Children should be taught to be generous from a very young age. They can be given a small amount of money to give to the temple, to holy ones, and to the needy. When older, they can be trained to give a portion of any gifts they receive on their birthday or on holidays to a Hindu institution the family supports. Besides financial giving, children can also be trained by the parents to give by regularly volunteering their time, perhaps to the same projects their parents help in.
It is also important to train children in self-denial. For example, instead of going out to dinner, you stay at home, or instead of taking a fancy vacation, you go on a budget vacation. Have family discussions beforehand about what you are giving up and the spiritual benefits of this practice. Afterwards discuss with the children how the money you saved together will be given to a Hindu institution for a project that has special meaning to your family.
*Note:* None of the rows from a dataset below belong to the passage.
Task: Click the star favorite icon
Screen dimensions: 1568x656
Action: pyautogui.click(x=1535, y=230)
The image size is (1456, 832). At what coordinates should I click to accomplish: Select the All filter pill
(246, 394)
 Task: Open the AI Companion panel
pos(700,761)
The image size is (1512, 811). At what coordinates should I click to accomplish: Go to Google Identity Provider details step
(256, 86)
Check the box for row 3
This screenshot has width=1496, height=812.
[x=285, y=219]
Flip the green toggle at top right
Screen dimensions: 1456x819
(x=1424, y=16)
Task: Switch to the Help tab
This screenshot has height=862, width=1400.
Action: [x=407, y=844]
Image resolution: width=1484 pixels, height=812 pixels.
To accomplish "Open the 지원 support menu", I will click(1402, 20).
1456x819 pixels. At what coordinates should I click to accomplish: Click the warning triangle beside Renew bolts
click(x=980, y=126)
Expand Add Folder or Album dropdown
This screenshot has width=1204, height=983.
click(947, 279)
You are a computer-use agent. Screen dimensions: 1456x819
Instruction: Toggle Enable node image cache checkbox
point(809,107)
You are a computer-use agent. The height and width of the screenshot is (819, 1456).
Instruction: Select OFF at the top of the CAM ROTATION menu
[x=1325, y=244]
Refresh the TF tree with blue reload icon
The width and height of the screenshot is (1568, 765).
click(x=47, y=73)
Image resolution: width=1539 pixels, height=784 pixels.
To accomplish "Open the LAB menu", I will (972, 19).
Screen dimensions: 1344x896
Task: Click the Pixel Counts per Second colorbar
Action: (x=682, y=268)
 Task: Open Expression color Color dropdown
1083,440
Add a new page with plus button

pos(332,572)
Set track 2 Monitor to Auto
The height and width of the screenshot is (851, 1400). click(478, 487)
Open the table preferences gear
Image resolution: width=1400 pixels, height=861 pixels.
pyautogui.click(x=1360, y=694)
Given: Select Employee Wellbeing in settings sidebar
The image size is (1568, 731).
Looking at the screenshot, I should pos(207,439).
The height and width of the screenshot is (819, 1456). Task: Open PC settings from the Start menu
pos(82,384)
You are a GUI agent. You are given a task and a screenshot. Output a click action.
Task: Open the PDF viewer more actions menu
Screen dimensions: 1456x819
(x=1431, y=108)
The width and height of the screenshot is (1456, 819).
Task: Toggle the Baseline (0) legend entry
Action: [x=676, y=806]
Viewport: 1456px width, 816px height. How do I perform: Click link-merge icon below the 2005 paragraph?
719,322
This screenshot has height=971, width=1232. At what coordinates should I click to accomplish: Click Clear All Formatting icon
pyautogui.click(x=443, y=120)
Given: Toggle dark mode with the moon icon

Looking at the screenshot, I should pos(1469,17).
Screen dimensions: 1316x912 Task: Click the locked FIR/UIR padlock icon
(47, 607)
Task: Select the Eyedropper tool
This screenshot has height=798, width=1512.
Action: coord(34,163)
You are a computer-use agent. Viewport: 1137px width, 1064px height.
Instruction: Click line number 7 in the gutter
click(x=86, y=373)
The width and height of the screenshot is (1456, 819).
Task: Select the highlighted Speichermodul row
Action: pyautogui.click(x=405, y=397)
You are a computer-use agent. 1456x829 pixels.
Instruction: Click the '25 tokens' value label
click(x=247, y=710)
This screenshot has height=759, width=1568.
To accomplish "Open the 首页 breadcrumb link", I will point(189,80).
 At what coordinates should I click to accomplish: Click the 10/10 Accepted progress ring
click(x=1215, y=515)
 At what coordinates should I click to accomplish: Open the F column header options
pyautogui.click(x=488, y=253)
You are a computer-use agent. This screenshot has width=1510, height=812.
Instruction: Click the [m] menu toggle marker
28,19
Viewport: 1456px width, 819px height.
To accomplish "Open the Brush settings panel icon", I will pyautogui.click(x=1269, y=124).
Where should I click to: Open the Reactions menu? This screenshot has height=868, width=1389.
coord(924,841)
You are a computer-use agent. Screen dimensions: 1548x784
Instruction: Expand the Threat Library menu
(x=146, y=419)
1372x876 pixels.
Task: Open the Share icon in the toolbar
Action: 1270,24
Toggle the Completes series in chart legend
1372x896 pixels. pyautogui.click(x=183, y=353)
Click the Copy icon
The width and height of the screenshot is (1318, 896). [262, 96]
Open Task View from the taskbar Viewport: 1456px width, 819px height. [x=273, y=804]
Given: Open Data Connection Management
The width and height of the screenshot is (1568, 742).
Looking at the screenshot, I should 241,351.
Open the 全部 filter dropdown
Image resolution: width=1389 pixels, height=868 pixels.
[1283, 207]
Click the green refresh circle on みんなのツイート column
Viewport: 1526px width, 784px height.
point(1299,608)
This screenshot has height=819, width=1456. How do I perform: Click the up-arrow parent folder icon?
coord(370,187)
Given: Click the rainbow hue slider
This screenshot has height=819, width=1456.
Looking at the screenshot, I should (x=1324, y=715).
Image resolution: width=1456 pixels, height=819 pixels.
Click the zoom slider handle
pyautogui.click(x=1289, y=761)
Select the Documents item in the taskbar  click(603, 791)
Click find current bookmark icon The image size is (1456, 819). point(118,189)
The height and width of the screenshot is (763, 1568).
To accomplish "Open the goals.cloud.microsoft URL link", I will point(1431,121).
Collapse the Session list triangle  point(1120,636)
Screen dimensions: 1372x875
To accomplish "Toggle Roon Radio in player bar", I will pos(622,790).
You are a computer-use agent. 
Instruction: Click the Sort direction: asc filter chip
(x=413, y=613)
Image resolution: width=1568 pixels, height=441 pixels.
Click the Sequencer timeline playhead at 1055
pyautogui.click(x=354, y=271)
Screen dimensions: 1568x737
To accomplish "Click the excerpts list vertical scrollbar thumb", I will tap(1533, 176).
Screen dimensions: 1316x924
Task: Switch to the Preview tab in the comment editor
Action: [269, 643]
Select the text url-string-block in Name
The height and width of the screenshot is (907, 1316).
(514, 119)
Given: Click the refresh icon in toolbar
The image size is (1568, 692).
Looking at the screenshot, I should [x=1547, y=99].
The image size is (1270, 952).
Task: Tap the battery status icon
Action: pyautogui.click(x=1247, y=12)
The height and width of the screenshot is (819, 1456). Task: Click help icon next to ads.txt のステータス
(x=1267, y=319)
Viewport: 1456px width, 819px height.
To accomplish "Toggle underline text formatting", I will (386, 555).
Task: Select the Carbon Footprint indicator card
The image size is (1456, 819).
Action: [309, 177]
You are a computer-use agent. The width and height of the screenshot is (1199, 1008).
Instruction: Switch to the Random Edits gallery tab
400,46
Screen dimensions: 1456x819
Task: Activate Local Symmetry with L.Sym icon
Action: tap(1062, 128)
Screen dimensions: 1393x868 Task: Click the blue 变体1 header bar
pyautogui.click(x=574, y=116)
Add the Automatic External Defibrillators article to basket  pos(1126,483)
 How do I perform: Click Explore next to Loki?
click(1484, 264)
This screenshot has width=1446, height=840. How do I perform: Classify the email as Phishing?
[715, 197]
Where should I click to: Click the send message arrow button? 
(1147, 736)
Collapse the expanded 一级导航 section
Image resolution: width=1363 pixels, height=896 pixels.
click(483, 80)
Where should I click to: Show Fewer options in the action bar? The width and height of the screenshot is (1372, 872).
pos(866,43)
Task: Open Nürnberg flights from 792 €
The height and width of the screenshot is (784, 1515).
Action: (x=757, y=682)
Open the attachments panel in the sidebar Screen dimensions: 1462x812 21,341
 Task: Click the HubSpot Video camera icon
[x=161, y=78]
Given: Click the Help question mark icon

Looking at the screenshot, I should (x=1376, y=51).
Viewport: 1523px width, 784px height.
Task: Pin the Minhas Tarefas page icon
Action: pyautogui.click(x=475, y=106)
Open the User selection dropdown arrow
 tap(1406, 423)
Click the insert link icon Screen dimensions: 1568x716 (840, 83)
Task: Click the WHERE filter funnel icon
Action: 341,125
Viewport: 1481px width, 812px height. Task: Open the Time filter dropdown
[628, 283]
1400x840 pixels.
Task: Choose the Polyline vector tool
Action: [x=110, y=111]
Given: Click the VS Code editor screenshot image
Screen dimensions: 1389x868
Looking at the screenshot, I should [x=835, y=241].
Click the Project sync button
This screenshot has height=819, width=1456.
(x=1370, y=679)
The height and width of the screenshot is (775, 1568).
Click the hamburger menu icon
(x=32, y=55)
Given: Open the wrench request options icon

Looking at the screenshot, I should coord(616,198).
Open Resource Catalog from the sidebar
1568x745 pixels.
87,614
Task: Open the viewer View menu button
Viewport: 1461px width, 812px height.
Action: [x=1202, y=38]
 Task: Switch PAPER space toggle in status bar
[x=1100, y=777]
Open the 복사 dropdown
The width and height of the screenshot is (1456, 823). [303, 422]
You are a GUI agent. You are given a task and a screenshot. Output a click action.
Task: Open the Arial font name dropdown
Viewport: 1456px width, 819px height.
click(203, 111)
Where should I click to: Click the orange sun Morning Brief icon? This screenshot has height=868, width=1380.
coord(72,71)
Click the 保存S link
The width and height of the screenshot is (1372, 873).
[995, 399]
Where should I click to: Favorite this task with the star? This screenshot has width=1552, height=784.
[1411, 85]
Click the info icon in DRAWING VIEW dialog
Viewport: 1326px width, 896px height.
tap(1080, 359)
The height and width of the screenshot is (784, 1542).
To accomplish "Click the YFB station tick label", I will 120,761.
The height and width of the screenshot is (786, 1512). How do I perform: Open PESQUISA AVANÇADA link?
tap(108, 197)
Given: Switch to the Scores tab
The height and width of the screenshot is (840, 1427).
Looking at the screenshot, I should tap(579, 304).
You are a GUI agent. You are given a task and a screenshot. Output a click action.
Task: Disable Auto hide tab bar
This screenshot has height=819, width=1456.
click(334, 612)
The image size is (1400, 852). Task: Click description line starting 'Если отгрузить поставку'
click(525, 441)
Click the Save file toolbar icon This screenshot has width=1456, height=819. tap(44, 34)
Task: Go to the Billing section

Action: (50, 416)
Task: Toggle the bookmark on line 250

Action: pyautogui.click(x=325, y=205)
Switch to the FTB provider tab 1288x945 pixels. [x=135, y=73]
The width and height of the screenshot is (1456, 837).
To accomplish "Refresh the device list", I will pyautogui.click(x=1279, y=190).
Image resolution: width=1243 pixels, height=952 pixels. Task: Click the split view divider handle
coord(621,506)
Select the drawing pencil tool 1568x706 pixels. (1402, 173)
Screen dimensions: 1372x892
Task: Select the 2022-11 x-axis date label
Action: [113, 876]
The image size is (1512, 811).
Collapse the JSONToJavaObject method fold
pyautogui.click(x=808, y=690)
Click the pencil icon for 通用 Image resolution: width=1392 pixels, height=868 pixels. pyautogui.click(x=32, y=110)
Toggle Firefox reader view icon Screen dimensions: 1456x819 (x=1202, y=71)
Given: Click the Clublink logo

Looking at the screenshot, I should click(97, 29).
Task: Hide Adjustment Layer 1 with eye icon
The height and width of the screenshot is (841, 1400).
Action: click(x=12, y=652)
In conclusion, life offers us many more opportunities to give than we take advantage of. Therefore, the idea to put into practice is to increase our acts of giving without, of course, giving more than we can afford. Besides money, we can always give by volunteering our time, using our skills to make in-kind gifts in our spare time or, through self denial, doing with less to provide someone else with more. Remember, every act of giving earns punyam, good karma, and increases self control over our instincts and desires, thus moving us forward on the spiritual path.